Consulting an occupational medical specialist could help determine the best way to evaluate and treat this patient.
In this scenario, the clinician successfully diagnosed an illness likely due to an environmental toxic exposure (carbon monoxide) and noted a significant past exposure (asbestos) that needs follow-up.
Had the clinician failed to pursue an exposure history, the patient’s current illness might have been misdiagnosed, treatment might have been inappropriate, and/or measures might not have been implemented to prevent further carbon monoxide exposure. This could have led to continuing harmful health effects for the patient and other residents of the household from carbon monoxide poisoning.
- It is not necessary to understand the jargon of a particular trade; persistent questioning by the clinician can clarify the tasks involved and this may reveal possible exposures.

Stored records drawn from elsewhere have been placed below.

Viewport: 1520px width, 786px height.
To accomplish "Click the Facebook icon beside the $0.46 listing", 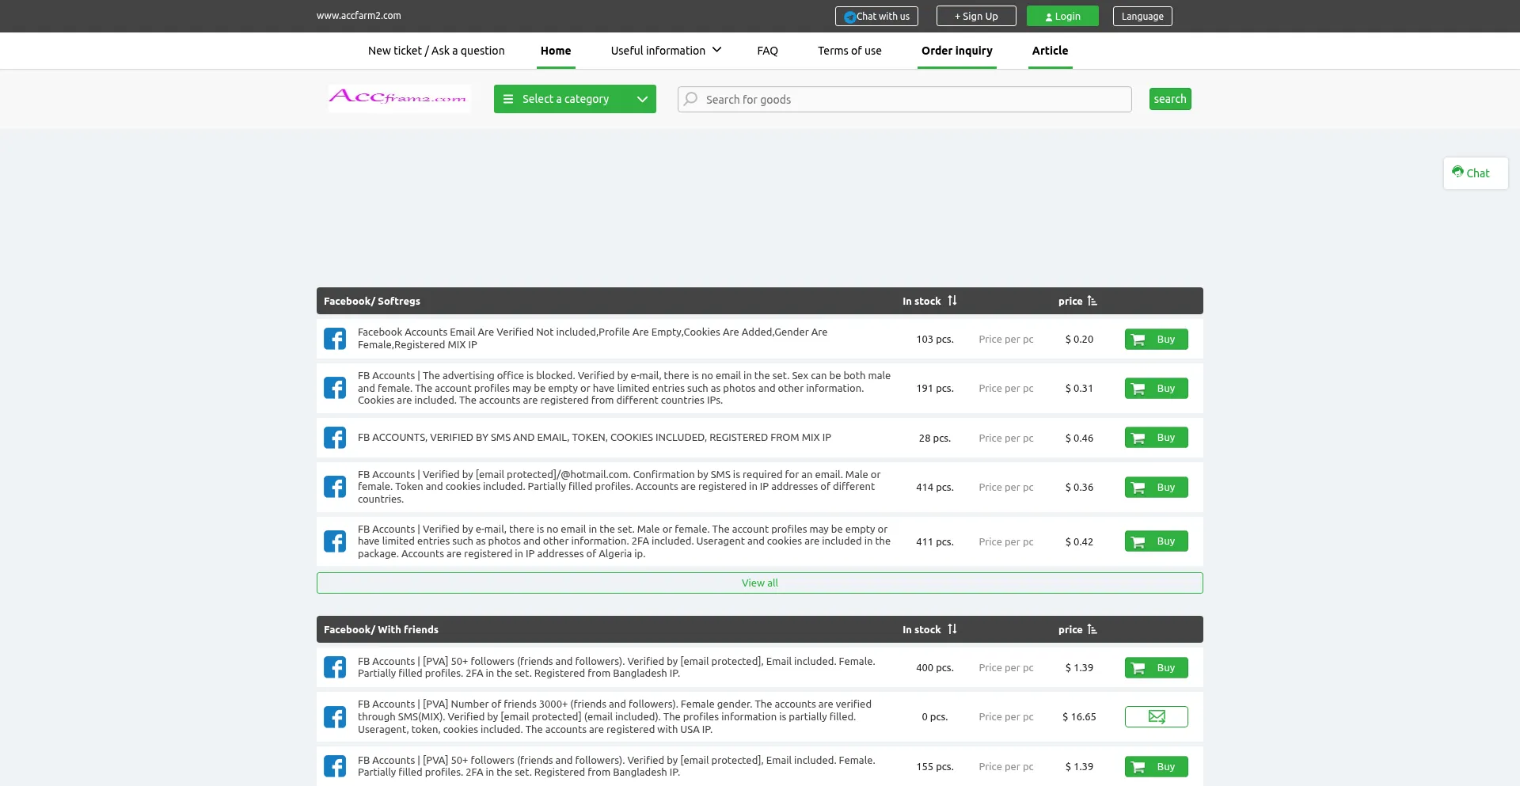I will click(x=335, y=438).
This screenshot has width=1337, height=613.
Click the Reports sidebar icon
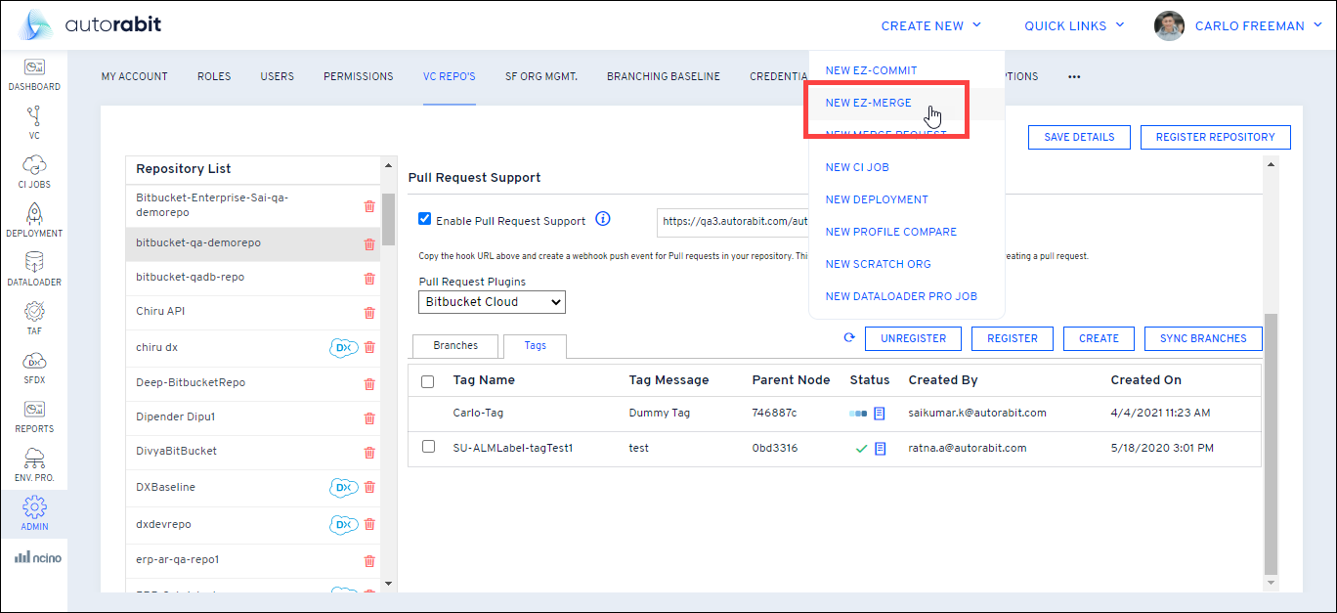tap(34, 415)
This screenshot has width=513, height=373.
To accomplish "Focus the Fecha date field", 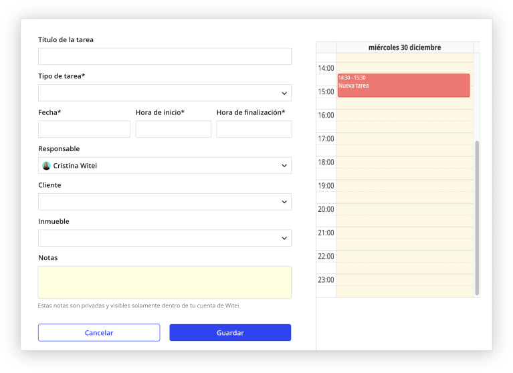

- If a patient responds positively to one or more questions on Part 1 of an Exposure History Form, the health care provider should follow up by asking the patient progressively more detailed exposure related questions.
- The clinician should pay special attention to the route, dose, duration, and frequency of any identified exposure.
- Along with baseline physical exam and laboratory testing/imaging results, the clinician should perform any necessary monitoring for early detection of treatable health effects associated with identified exposure(s).
- Consultation with board certified specialists in occupational medicine can assist the primary health care provider with the assessment and management of exposed or potentially exposed patients.